> [FRAGMENTO DEL DOCUMENTO]:
-.-.-

Antes, las metáforas nos permitían construir imágenes, ampliar la realidad y trazar en consecuencia conexiones invisibles entre distintos conceptos. Son parte de la arquitectura que da forma a la imaginación y, por supuesto, a la comprensión; además de, en muchas ocasiones, convertir lo simple en algo hermoso. Ahora, en cambio, la metáfora molesta porque se considera un adorno innecesario, un desvío improductivo o una rareza. En su lugar, nos hemos entregado con apetito a la dictadura de la obviedad. Se exige que todo sea comprensible a simple vista, de un solo vistazo, que no requiera esfuerzo en la interpretación y el mensaje llegue masticado y digerido. No queremos pensar, queremos consumir.
Lo mismo ocurre con los sinónimos. Si las metáforas nos ayudan a pensar en imágenes, los sinónimos nos permiten matizar y ajustar con mayor precisión una idea. No es lo mismo un susurro que un runrún, la tristeza que la melancolía, la ira que el enfado. Cada palabra lleva su carga, su historia y, por supuesto, su contexto. Pero el lenguaje se ha empobrecido de tal manera que se sustituye la riqueza de la lengua por un puñado de términos estándar, cada vez más neutros y limitados; y esta pobreza del lenguaje no es solo una cuestión literaria como algunos piensan. No es un problema exclusivo de escritores, periodistas o académicos, es un problema de todos.

-.-.-

> [DATOS DISPONIBLES]:
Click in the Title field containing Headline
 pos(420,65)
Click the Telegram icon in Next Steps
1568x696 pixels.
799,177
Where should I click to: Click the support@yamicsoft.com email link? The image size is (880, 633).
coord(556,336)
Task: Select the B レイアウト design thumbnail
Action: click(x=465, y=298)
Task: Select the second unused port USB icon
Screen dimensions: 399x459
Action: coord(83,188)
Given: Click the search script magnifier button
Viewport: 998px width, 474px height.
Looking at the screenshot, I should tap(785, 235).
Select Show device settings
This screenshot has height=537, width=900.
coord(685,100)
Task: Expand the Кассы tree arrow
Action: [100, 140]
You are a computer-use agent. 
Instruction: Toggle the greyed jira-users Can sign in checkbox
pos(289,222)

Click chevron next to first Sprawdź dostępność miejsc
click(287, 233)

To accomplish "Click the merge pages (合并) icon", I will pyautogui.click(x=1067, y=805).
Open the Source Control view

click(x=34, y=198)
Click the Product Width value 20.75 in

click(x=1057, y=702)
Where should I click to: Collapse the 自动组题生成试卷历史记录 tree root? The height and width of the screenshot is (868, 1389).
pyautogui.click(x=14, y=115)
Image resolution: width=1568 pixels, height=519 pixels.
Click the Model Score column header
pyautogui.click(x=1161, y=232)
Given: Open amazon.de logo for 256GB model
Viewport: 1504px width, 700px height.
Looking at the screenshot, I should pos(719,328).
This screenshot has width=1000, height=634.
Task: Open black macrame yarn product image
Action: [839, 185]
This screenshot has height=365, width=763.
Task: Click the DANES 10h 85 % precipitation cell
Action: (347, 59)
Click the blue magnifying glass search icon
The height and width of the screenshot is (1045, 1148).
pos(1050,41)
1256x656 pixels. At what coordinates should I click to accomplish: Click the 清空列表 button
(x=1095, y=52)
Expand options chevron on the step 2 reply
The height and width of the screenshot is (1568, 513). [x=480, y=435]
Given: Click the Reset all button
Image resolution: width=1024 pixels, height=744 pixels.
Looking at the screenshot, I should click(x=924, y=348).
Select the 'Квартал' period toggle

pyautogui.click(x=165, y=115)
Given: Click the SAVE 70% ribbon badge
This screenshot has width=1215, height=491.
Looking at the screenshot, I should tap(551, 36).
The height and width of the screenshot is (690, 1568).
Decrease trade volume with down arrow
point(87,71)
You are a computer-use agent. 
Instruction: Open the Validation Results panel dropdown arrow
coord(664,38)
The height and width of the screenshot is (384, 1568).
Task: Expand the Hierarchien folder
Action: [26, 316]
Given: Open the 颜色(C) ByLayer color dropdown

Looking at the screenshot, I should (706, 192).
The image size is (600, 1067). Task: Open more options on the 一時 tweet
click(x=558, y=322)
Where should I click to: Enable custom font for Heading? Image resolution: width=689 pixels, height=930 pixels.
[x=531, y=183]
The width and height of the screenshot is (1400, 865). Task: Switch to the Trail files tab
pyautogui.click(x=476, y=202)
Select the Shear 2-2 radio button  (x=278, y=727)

-.-.-

> [SOBRE ESTE EJERCICIO]: ¿Puedes reproducir íntegro, sin cambiar nada, el texto de más arriba sobre las metáforas y los sinónimos?

> [TAREA COMPLETADA]:
Antes, las metáforas nos permitían construir imágenes, ampliar la realidad y trazar en consecuencia conexiones invisibles entre distintos conceptos. Son parte de la arquitectura que da forma a la imaginación y, por supuesto, a la comprensión; además de, en muchas ocasiones, convertir lo simple en algo hermoso. Ahora, en cambio, la metáfora molesta porque se considera un adorno innecesario, un desvío improductivo o una rareza. En su lugar, nos hemos entregado con apetito a la dictadura de la obviedad. Se exige que todo sea comprensible a simple vista, de un solo vistazo, que no requiera esfuerzo en la interpretación y el mensaje llegue masticado y digerido. No queremos pensar, queremos consumir.
Lo mismo ocurre con los sinónimos. Si las metáforas nos ayudan a pensar en imágenes, los sinónimos nos permiten matizar y ajustar con mayor precisión una idea. No es lo mismo un susurro que un runrún, la tristeza que la melancolía, la ira que el enfado. Cada palabra lleva su carga, su historia y, por supuesto, su contexto. Pero el lenguaje se ha empobrecido de tal manera que se sustituye la riqueza de la lengua por un puñado de términos estándar, cada vez más neutros y limitados; y esta pobreza del lenguaje no es solo una cuestión literaria como algunos piensan. No es un problema exclusivo de escritores, periodistas o académicos, es un problema de todos.